Dynamic Pages

The earliest web servers were primarily used to serve files local to the web server to web clients across the internet. Of course, these files were available through hyperlinks from html documents the researchers already knew of, and one of the more important kinds of these quickly became indices - html documents which listed where other html documents could be found.

While human-created (and curated) index pages were certainly valuable, they were also time-consuming to create. It is hardly surprising then, that some of the first dynamically created (i.e. created algorithmically by the web server) web pages were index pages (in fact, Apache and most other web servers in use today will automatically create an index page listing all the files it serves unless the user creates an index.html file for it to serve).

We’re going to create a page that fulfills a similar role today - a webserver that creates a gallery of images by reading a directory’s contents.

Accessing the File System Through Node

Node provides the fs module for accessing the file system based on posix (portable operating system interface) commands (the same as in Unix, Linux, and OS X). We’ve already used its readFile() and readFileAsync() method, but this is only one of a tremendous range of functionality - a full API listing is found here: https://nodejs.org/api/fs.html

One important note is that in Node we typically use asynchronous operations when interacting with the file system. This ensures that our servers continue to run and handle new requests even if the file system is busy (remember, only a single file can be read from the hard drive at a time!). Asynchronous functions will take some getting used to, but they are key in creating Node web servers that can scale well.

GOTCHA: While Posix has long been the basis of file system operations across many operating systems, this has not been the case in Windows. Occasionally, fs commands work slightly differently, perform poorly, or are unavailable in Windows - the documentation usually calls these issues out, so read it carefully.

Listing the Contents of a Directory

If we’re going to algorithmically serve images stored on a server, one of the first steps we need to take is to identify what files exist there. In most cases, we’ll want to isolate the files we intend to serve in a separate directory - in our case, let’s use a subdirectory of the working directory, images. We can use fs.readdir() to retrieve an array of all the items in the directory:

var fs = require(‘fs’); fs.readdir(‘images’, function(err, items) { if(err) { console.error(err); return; } console.log(items); });

The readdir() method follows the same pattern we’ve seen in other asynchronous Node functions - it passes a (possible) error and the result of the request to a callback. In this case, the result is an array of directory items, which we are then writing to the console.

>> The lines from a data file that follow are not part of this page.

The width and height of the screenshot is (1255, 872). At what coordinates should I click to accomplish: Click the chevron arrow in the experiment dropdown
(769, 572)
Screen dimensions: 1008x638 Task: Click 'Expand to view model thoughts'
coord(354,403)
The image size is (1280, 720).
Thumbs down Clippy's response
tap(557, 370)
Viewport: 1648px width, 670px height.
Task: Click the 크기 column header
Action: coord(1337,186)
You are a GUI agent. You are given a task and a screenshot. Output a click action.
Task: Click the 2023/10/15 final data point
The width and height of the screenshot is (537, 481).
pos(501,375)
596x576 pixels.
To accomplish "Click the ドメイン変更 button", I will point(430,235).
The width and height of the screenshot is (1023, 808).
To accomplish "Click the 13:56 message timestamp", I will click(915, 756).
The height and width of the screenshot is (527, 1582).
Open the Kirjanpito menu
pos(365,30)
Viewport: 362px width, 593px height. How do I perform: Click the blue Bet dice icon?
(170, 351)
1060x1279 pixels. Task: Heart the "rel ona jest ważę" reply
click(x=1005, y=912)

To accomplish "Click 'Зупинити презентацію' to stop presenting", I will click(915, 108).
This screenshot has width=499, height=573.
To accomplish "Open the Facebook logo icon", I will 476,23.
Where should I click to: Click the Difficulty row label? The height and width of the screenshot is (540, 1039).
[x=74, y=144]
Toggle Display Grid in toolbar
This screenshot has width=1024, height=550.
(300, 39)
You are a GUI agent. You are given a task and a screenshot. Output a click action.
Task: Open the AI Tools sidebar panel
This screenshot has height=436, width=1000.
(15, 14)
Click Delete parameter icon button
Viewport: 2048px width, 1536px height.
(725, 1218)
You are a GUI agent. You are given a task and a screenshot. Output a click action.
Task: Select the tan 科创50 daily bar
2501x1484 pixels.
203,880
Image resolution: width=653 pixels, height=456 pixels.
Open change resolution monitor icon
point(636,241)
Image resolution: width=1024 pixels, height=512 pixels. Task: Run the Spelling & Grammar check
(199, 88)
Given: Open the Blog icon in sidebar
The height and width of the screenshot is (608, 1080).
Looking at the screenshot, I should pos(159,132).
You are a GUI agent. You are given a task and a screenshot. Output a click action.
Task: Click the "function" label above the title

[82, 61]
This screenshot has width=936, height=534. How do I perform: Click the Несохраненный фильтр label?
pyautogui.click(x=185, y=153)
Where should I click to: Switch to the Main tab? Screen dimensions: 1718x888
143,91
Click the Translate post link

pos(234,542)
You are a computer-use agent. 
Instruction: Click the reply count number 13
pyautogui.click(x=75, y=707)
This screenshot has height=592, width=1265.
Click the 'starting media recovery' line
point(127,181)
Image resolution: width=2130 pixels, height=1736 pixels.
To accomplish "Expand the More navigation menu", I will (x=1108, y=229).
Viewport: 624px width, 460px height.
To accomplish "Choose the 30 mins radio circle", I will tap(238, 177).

GOTCHA: Not all of the items in a directory are going to be files in the traditional sense - Posix filesystems also use symbolic links - a kind of reference that points to a file in another location (similar to shortcuts in Windows), and occasionally the special symbols “.” and “..” (meaning this directory and up one directory) will show up (they are supposed to be filtered by readdir() but they have occasionally shown up in certain builds of Node).

Filtering Directory Contents

To get around this issue, we can filter the array of item names to hold onto only those which are files. The JavaScript Array object has a filter() method for doing just this. It takes a filter function for its argument and returns a new array with only the items for which the filter function returned true. The filter function takes a single argument - the item from the array to consider. We can combine this with the fs.statAsync() function which returns a fs.Stats object, which has a method, isFile() that returns true if the item is actually a file:

var fs = require(‘fs’); fs.readdir(‘images’, function(err, items) { if(err) {console.error(err); return; } var filenames = items.filter( function(item) { return item.statSync(‘images/’ + item).isFile(); }); console.log(filenames); });

This reads the directory contents, filters the contents for files, and then prints only those files to the console. However, you may notice that we let a synchronous file operation slip into our code - fs.statSync(). If the filesystem is busy serving another request when this code is encountered, this code will block until it can finish. Making the process asynchronous is possible, but requires a shift in strategy, and, more importantly, how we think about programming.

Programming as Data Transformation

The functional programming paradigm encourages us to think of programming as a process of transforming input into output. This certainly holds true for the role a web server plays. Remember the request/response cycle we spoke of earlier?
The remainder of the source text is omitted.